L’Allemagne a été secouée lundi par un drame brutal survenu en plein cœur de Leipzig, lorsqu’un automobiliste a foncé dans une foule en milieu d’après-midi, causant la mort d’au moins deux personnes et faisant de nombreux blessés. L’événement, qualifié d’« Amokfahrt » — soit une course meurtrière — par les autorités, fait désormais l’objet d’une enquête pour meurtre et tentative de meurtre.
Selon les informations rapportées notamment par WELT et Der Spiegel, les faits se sont déroulés vers 16 h 45 dans une zone piétonne très fréquentée du centre-ville, entre l’Augustusplatz et la Grimmaische Straße, jusqu’au marché central. Le véhicule, décrit comme une voiture grise, aurait circulé à vive allure avant de percuter plusieurs passants lors de deux collisions majeures.
Un bilan lourd et une intervention rapide
Le maire de Leipzig, Burkhard Jung, a confirmé en soirée la mort d’une femme de 63 ans et d’un homme de 77 ans, ainsi que la présence de plusieurs blessés graves et d’un nombre important de personnes affectées. Le chef des pompiers, Axel Schuh, a évoqué une vingtaine de personnes touchées au total, tandis que des victimes luttaient encore pour leur vie à l’hôpital.

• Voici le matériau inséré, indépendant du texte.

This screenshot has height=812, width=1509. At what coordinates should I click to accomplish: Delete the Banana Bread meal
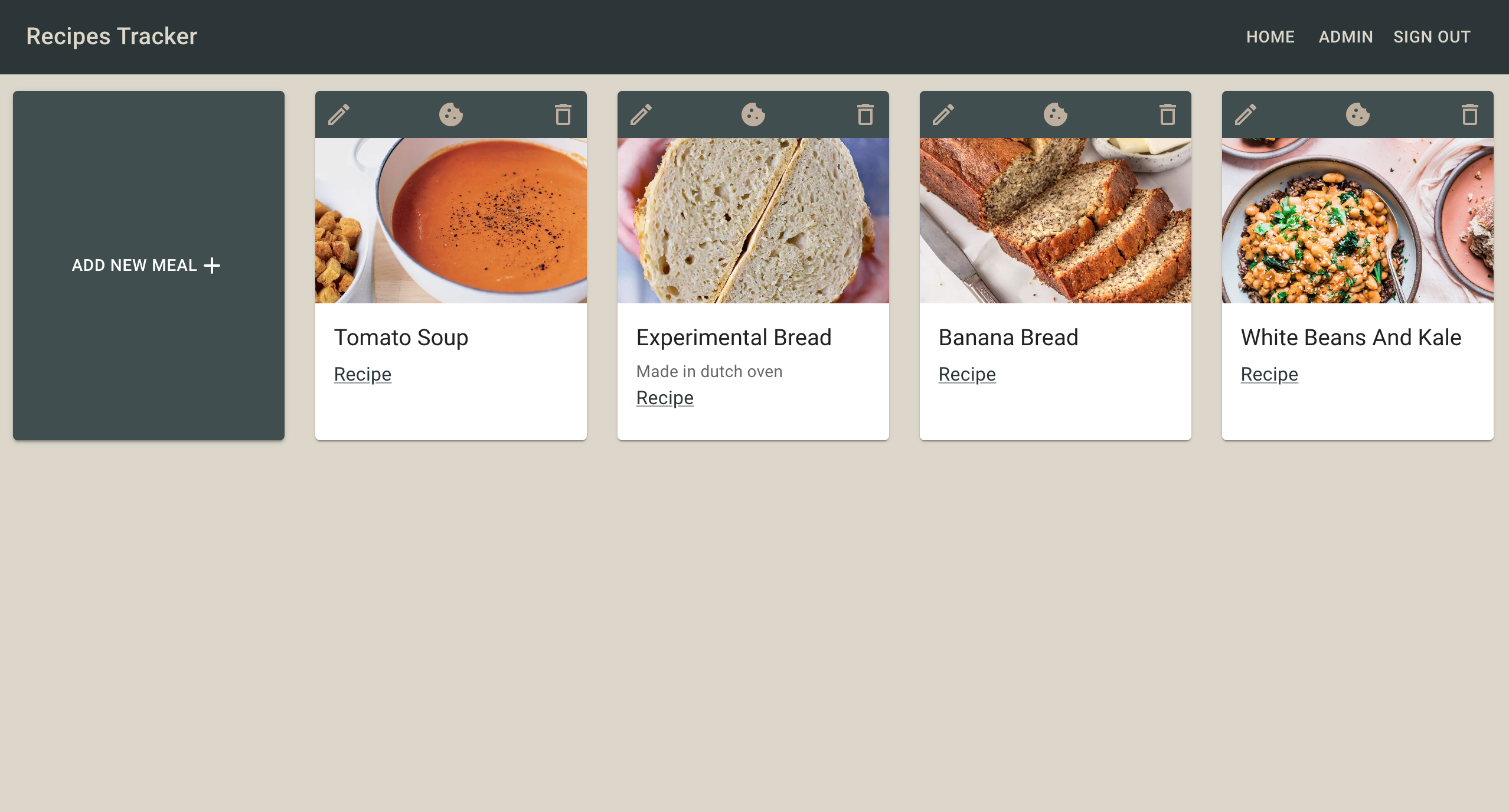[1166, 114]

D’après les autorités, près de 80 intervenants — pompiers et services d’urgence — ont été mobilisés, avec un dispositif d’envergure incluant hélicoptère, ambulances et périmètre de sécurité étendu. Un « afflux massif de blessés » a été déclaré sur place.
Un suspect arrêté sans résistance
Le suspect, un homme de 33 ans de nationalité allemande résidant à Leipzig, a été arrêté sur les lieux sans opposer de résistance. Il se trouvait encore dans son véhicule lorsque les forces de l’ordre sont intervenues. Selon les informations relayées par WELT, il aurait lui-même immobilisé la voiture avant son interpellation.

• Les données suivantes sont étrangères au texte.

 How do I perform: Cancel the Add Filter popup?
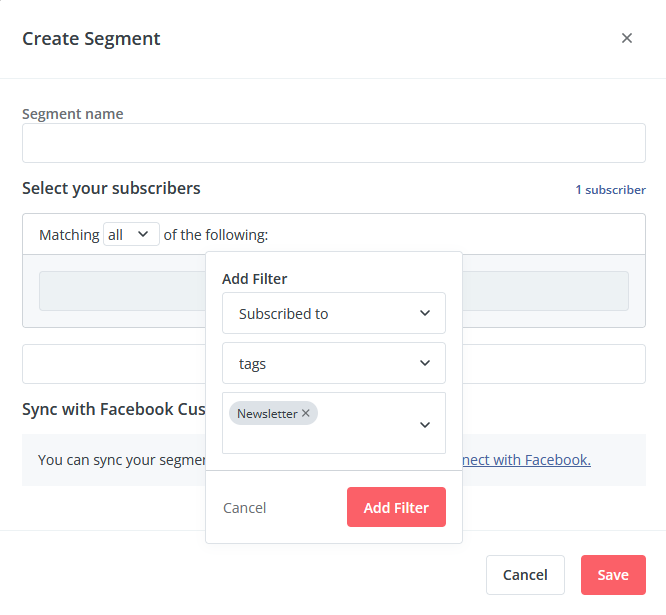244,508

Les autorités ont indiqué qu’il n’existait à ce stade aucune menace supplémentaire pour la population. L’enquête est menée sous la supervision de la procureure Claudia Laube, qui a précisé qu’aucun élément ne permettait pour l’instant de conclure à une motivation politique — qu’elle soit d’extrême gauche, d’extrême droite ou islamiste.
Une piste personnelle privilégiée
Toujours selon les informations de presse, les enquêteurs s’orienteraient vers une « Beziehungstat », c’est-à-dire un acte lié à une relation personnelle, bien que cette hypothèse ne soit pas encore officiellement confirmée. Le suspect aurait été connu des services de police, sans pour autant présenter d’antécédents comparables.

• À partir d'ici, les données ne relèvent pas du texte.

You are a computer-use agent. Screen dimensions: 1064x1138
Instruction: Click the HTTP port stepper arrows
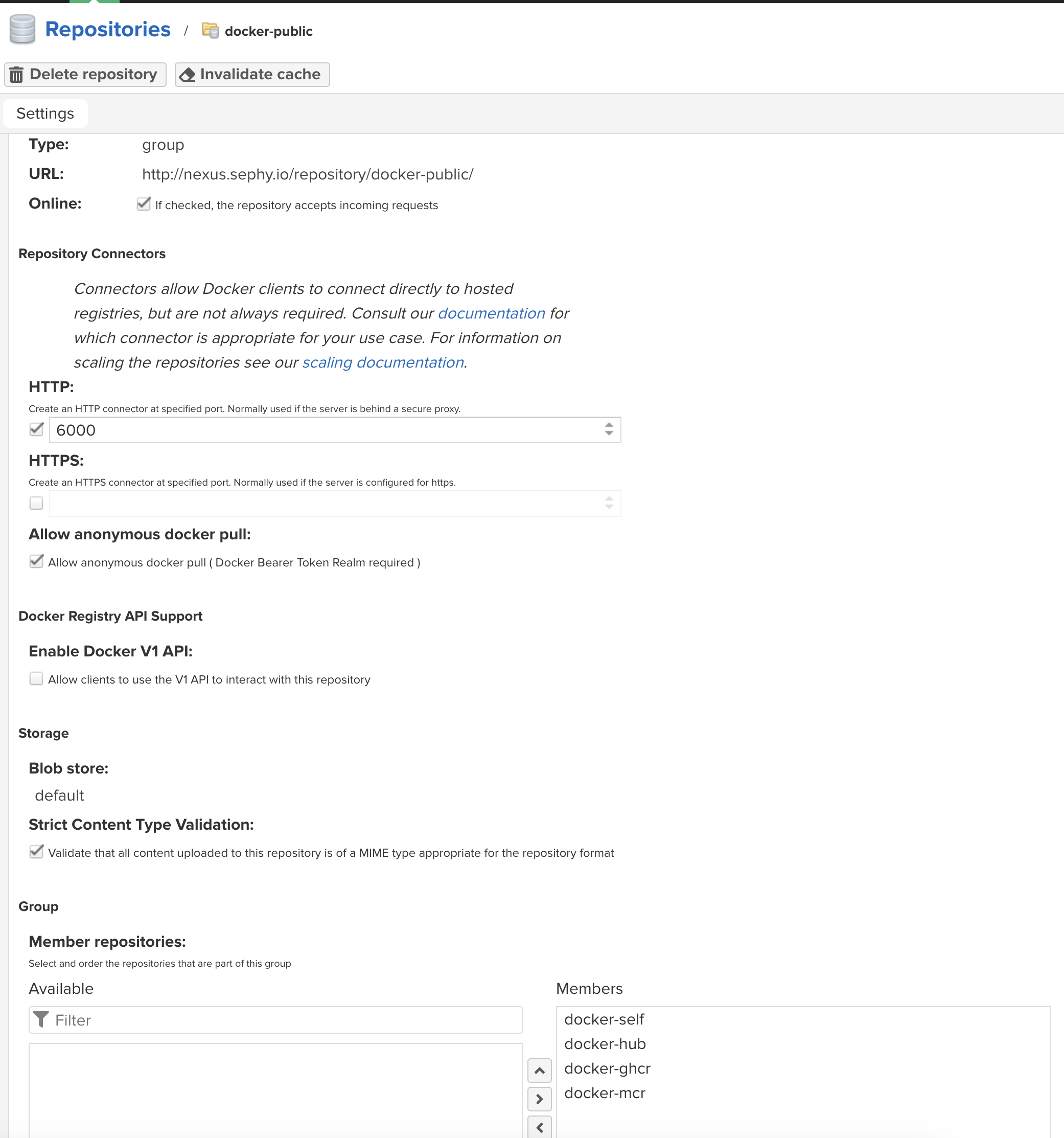(609, 429)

Des éléments non confirmés évoqués par WELT suggèrent qu’il pourrait s’agir d’un entraîneur de boxe identifié comme « Jeffrey K. », mais les autorités n’ont pas validé publiquement cette identité.
Une attaque qui ravive les inquiétudes
Le ministre-président de Saxe, Michael Kretschmer, a réagi sur le réseau X en se disant « profondément bouleversé » par l’événement, affirmant que l’État de droit agirait avec « toute la rigueur nécessaire ».
Au-delà du choc immédiat, ce type d’attaque — un véhicule utilisé comme arme contre des civils — s’inscrit dans une série d’événements qui ont marqué l’Europe ces dernières années, qu’ils soient motivés par des idéologies, des troubles psychologiques ou des dynamiques personnelles.
Dans ce cas précis, l’absence apparente de motivation politique ne réduit en rien la gravité de l’acte. Elle soulève plutôt une autre question, plus diffuse mais tout aussi préoccupante : celle des passages à l’acte soudains, difficilement prévisibles, dans des espaces publics densément fréquentés.
Une ville sous le choc
Les autorités locales ont mis en place un portail pour recueillir les témoignages et les images de la scène, tout en appelant à la prudence face à la circulation de contenus non vérifiés sur les réseaux sociaux.
Un dispositif de soutien psychologique a également été déployé pour les témoins et les victimes indirectes. « Il faut maintenant être là les uns pour les autres », a déclaré le maire Jung, insistant sur la nécessité d’une solidarité collective face à ce drame.